Sous tous les rapports, il faut ainsi bien reconnaître que l'opinion générale a parfaitement raison en imposant une prudente lenteur pour première condition du progrès agricole.

Que sera-ce donc pour la Savoie, où les petites propriétés, les petits capitaux d'exploitation ne peuvent supporter la moindre perte, sans une ruine complète ? où d'ailleurs, et nous pouvons le dire à tout le monde, Messieurs, où l'agriculture tend à progresser partout d'une manière sensible ? N’est-ce pas le cas absolu de reconnaître qu'il nous suffit de seconder l'impulsion et de l'exciter à propos ? N’est-ce pas le cas de reconnaître qu'un bon enseignement agricole doit essentiellement être modeste et être tempéré par le sentiment complet de notre position ?

J'ai entendu dire à un ingénieur agricole, élève des plus distinguées des hautes écoles de France, que notre pays, vu la rareté des grandes propriétés, ne pouvait offrir qu'un nombre extrêmement limité d'occasion de récupérer les frais de la grande instruction agricole. Ces occasions seront satisfaites d'une manière plus simple, plus parfaite et plus économique par l'enseignement pris dans les grands établissements à l'étranger que par la création d'un grand établissement en Savoie.

Nous ne devons donc point penser à de grands établissements, à des fermes modèles, à des collèges agricoles ; il nous faut un système d'enseignement convenablement restreint et relativement peu dispendieux.

Cette conclusion est indépendante de la modicité des ressources que tout notre zèle et tout le concours du gouvernement et de l'Association agricole peuvent parvenir à mettre à notre disposition : elle serait également vraie, également nécessaire, quand même nous aurions beaucoup de fonds à y consacrer. Ainsi, Messieurs, dans l'état de médiocrité où nous nous trouvons, le courage et l'espérance ne doivent point nous manquer : tâchons seulement de bien déterminer, au milieu de tout ce qui est à faire, ce qui importe le plus1, en même temps que ce qui est possible.

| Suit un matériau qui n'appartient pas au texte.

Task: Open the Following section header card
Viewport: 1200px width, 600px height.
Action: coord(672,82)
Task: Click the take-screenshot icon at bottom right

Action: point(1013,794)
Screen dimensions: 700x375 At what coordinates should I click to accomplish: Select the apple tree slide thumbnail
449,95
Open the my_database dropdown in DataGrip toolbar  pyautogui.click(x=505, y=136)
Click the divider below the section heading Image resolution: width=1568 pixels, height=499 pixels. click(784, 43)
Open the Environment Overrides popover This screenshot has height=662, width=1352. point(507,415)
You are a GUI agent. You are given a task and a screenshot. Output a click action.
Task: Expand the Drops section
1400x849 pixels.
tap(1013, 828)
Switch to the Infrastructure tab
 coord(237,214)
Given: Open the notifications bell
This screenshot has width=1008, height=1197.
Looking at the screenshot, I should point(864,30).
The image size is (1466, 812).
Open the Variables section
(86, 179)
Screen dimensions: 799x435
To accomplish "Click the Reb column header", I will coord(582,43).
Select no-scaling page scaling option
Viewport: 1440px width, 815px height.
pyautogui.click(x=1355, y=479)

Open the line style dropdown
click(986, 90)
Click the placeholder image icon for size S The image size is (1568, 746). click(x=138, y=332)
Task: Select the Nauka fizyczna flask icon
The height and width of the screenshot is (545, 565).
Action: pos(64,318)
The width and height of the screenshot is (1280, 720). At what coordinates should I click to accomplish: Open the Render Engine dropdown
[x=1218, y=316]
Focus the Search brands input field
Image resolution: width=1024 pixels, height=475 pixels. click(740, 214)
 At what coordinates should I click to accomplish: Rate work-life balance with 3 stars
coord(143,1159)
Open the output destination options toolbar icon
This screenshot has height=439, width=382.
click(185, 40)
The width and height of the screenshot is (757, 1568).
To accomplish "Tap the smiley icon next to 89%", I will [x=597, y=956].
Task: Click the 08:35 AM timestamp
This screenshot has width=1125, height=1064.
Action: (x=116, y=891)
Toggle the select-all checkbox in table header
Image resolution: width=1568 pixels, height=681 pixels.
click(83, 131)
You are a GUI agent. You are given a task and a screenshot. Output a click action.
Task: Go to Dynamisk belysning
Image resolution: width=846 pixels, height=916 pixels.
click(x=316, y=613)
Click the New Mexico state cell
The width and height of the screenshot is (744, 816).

Dans notre province, et dans toute la Savoie, les propriétaires prennent en général un intérêt présent et actif, ils interviennent d'une manière plus ou moins directe dans la culture de leurs domaines. Il faut donc instruire les propriétaires de telle manière que leurs interventions soient rationnelles et utiles.

Il faut secondement faire comprendre aux fermiers l'utilité de cette instruction, les mettre dans le cas d'exécuter les conseils qui leur seront donnés, et d'améliorer leur propre expérience.

Il faut troisièmement, et c'est le point le plus dispendieux et le plus compliqué, il faut assurer à l'art vétérinaire toute son importance réelle et toute son utilité. Cette question est assez grave pour devoir être traitée entièrement à part, et nous nous réservons d'en faire plus tard le sujet d'un rapport spécial.

Ainsi nous n'avons à nous occuper ici que de l'instruction de propriétaires dans cette ville, et de l'instruction de cultivateurs dans la campagne. Mais cette instruction est de la plus grande urgence.

La Savoie se compose d'une longue et étroite bande de terrain enserrés par une ligne de montagnes et une ligne de frontières.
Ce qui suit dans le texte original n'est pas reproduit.